Both coefficients have negative signs, which is consistent with expectations: more horsepower generally leads to higher fuel consumption, and heavier cars are typically less efficient. The magnitude of the weight’s impact (-3.878) is considerably larger than that of horsepower, suggesting that weight is a more significant factor in determining fuel efficiency than horsepower in this model.
Both hp and wt have three asterisks (***), indicating that they are statistically significant at the 0.01 level. This high level of significance suggests strong evidence against the null hypothesis that these coefficients are zero, affirming the impact of both horsepower and weight on fuel efficiency.
plot(model$fitted.values, resid(model), xlab = "Fitted Values", ylab = "Residuals",
main = "Residuals vs Fitted")
abline(h = 0, col = "red")
________________________
#### WORK TO COMPLETE:
1. Output the portion of the regression passage starting with "Both coefficients have" and going on through "on fuel efficiency.", word for word.
2. In the regression passage, at what level are hp and wt statistically significant?

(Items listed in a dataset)
________________________
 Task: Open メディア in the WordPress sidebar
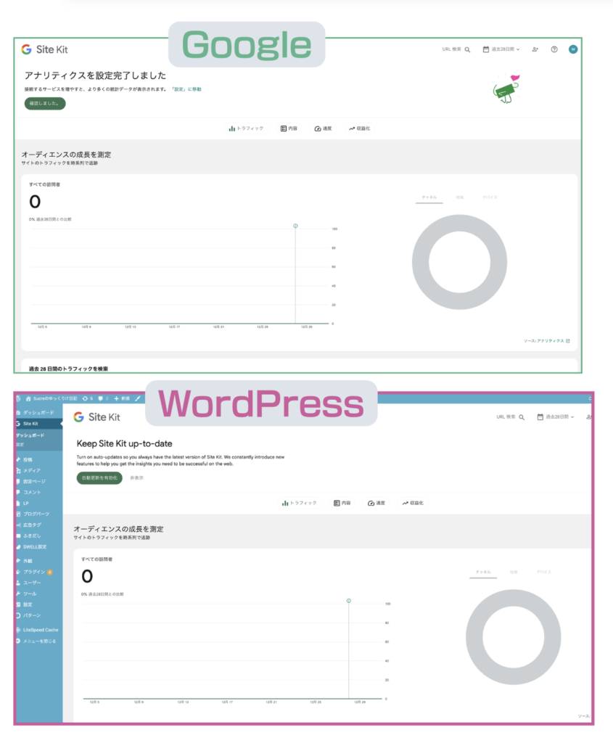[31, 470]
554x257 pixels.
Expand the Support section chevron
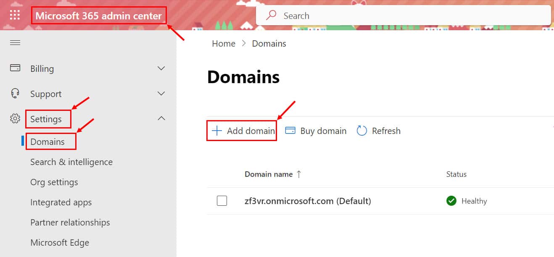[x=161, y=93]
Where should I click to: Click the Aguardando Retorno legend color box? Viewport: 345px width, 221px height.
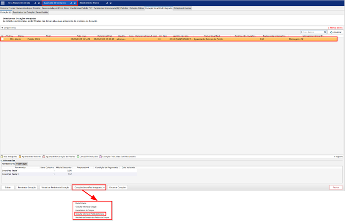coord(20,157)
________________________
#### EXERCISE ANSWERS:
1.
Both coefficients have negative signs, which is consistent with expectations: more horsepower generally leads to higher fuel consumption, and heavier cars are typically less efficient. The magnitude of the weight’s impact (-3.878) is considerably larger than that of horsepower, suggesting that weight is a more significant factor in determining fuel efficiency than horsepower in this model.
Both hp and wt have three asterisks (***), indicating that they are statistically significant at the 0.01 level. This high level of significance suggests strong evidence against the null hypothesis that these coefficients are zero, affirming the impact of both horsepower and weight on fuel efficiency.

2. They are statistically significant at the 0.01 level.